THE founder of a Leeds charity which has raised millions to help heart patients has been given a national honour.
Alec Bloom, former president of the Heartbeat Appeal, was awarded the prestigious Order of Mercy medal in a special ceremony in London.
He was one of only 35 recipients of this year's medal, which is presented by the League of Mercy to honour the work of volunteers across the UK.
Sir Robert Balchin, president of the League of Mercy, said: "Alec has done extraordinary work for the welfare of others. He is a marvellous example of someone who has given wonderful service to his community and healthcare.
"We were delighted to be able to make this well-deserved award."
Mr Bloom, of Shadwell, Leeds, started the Heartbeat Appeal 18 years ago following his own open heart surgery.
Since then it has raised more than 2.5m to help hospitals across Yorkshire fight heart disease.
In 2001, the YEP teamed up with the Heartbeat Appeal to raise 150,000 for a specialist heart scanner for Leeds General Infirmary.
Affectionately known as Mr Heartbeat, Mr Bloom was awarded the MBE in 2003.
This latest honour comes after he stepped down as president of the charity following a second open-heart operation.

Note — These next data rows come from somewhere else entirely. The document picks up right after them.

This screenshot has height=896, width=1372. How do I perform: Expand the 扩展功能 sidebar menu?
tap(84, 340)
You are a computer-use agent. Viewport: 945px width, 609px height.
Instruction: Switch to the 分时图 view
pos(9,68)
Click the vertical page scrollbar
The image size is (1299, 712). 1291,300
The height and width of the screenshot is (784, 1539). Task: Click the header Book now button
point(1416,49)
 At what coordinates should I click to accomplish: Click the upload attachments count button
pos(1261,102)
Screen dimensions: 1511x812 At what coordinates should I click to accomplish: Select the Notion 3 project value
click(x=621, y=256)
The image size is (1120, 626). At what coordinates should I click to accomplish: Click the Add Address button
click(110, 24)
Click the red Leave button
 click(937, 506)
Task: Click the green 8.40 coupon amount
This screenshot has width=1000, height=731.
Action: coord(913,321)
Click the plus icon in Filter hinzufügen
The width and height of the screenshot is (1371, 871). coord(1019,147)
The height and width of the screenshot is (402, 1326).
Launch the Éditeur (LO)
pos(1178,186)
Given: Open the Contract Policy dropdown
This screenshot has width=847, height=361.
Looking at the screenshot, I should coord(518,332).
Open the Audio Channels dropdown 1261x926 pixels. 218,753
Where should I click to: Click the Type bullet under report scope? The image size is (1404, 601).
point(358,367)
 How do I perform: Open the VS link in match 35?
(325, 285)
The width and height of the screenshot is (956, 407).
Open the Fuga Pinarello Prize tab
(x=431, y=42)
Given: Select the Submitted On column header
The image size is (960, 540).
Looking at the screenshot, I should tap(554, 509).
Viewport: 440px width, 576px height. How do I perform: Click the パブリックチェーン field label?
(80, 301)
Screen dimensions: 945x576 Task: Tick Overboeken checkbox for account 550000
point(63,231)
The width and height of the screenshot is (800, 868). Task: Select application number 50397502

He is now Honorary Life Patron of the Heartbeat Appeal.
Mr Bloom said: "Since founding the charity after my first heart operation, I have been fortunate to meet many wonderful people who have helped the Heartbeat Appeal achieve so much.
"Being honoured by the League of Mercy fills me with great pride and recognises the work of everybody who has contributed to the charity's success."
As well as providing equipment for hospitals, the Heartbeat Appeal also provides portable defibrillators at locations across the region.
Its most recent project was the development of a 100,000 cardiac training suite at Leeds General Infirmary to equip the doctors and nurses of tomorrow with the latest skills to fight heart disease.
The charity operates on a totally voluntary basis and does not have any paid staff.
The League of Mercy was originally founded in 1899 to encourage and recognise voluntary work in hospitals and the community, but gradually wound down after the launch of the NHS in 1948.
It was refounded as a registered charity in 1999 and now continues the work of the original founder – the then Prince of Wales, later King Edward VII.